EXERCISE.
Set down the lines below exactly as they stand, please. Go from the first through the one containing "Open the hamburger main".

━━ RECORDS SUPPLIED

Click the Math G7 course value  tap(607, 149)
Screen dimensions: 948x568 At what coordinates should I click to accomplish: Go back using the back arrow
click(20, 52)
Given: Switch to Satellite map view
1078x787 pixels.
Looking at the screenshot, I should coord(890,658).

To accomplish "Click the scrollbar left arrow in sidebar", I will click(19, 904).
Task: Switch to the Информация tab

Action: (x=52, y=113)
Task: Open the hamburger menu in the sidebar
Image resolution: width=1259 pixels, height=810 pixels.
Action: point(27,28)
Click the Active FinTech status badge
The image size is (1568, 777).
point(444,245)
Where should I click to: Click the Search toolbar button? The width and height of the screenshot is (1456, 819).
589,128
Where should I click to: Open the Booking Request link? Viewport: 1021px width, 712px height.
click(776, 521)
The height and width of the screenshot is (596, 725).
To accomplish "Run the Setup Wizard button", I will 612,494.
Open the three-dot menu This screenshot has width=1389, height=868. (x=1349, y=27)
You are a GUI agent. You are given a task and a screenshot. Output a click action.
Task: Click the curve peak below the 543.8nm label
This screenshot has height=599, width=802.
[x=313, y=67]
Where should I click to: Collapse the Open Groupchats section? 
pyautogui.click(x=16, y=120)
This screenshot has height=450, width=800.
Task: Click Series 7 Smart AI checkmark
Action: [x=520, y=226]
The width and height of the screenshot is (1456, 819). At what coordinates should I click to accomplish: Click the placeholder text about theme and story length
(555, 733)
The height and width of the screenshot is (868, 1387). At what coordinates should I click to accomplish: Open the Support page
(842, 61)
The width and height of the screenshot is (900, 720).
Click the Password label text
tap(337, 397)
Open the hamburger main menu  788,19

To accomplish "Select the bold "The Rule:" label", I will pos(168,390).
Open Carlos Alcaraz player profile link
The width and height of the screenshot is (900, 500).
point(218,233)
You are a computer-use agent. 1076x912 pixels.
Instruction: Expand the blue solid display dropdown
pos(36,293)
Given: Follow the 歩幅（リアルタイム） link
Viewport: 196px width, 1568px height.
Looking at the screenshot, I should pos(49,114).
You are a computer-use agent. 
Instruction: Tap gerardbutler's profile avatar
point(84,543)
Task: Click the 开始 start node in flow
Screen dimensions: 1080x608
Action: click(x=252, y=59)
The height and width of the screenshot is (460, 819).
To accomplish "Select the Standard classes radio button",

━━━━

EXPECTED ANSWER.
Click the Math G7 course value  tap(607, 149)
Screen dimensions: 948x568 At what coordinates should I click to accomplish: Go back using the back arrow
click(20, 52)
Given: Switch to Satellite map view
1078x787 pixels.
Looking at the screenshot, I should coord(890,658).

To accomplish "Click the scrollbar left arrow in sidebar", I will click(19, 904).
Task: Switch to the Информация tab

Action: (x=52, y=113)
Task: Open the hamburger menu in the sidebar
Image resolution: width=1259 pixels, height=810 pixels.
Action: point(27,28)
Click the Active FinTech status badge
The image size is (1568, 777).
point(444,245)
Where should I click to: Click the Search toolbar button? The width and height of the screenshot is (1456, 819).
589,128
Where should I click to: Open the Booking Request link? Viewport: 1021px width, 712px height.
click(776, 521)
The height and width of the screenshot is (596, 725).
To accomplish "Run the Setup Wizard button", I will 612,494.
Open the three-dot menu This screenshot has width=1389, height=868. (x=1349, y=27)
You are a GUI agent. You are given a task and a screenshot. Output a click action.
Task: Click the curve peak below the 543.8nm label
This screenshot has height=599, width=802.
[x=313, y=67]
Where should I click to: Collapse the Open Groupchats section? 
pyautogui.click(x=16, y=120)
This screenshot has height=450, width=800.
Task: Click Series 7 Smart AI checkmark
Action: [x=520, y=226]
The width and height of the screenshot is (1456, 819). At what coordinates should I click to accomplish: Click the placeholder text about theme and story length
(555, 733)
The height and width of the screenshot is (868, 1387). At what coordinates should I click to accomplish: Open the Support page
(842, 61)
The width and height of the screenshot is (900, 720).
Click the Password label text
tap(337, 397)
Open the hamburger main menu  788,19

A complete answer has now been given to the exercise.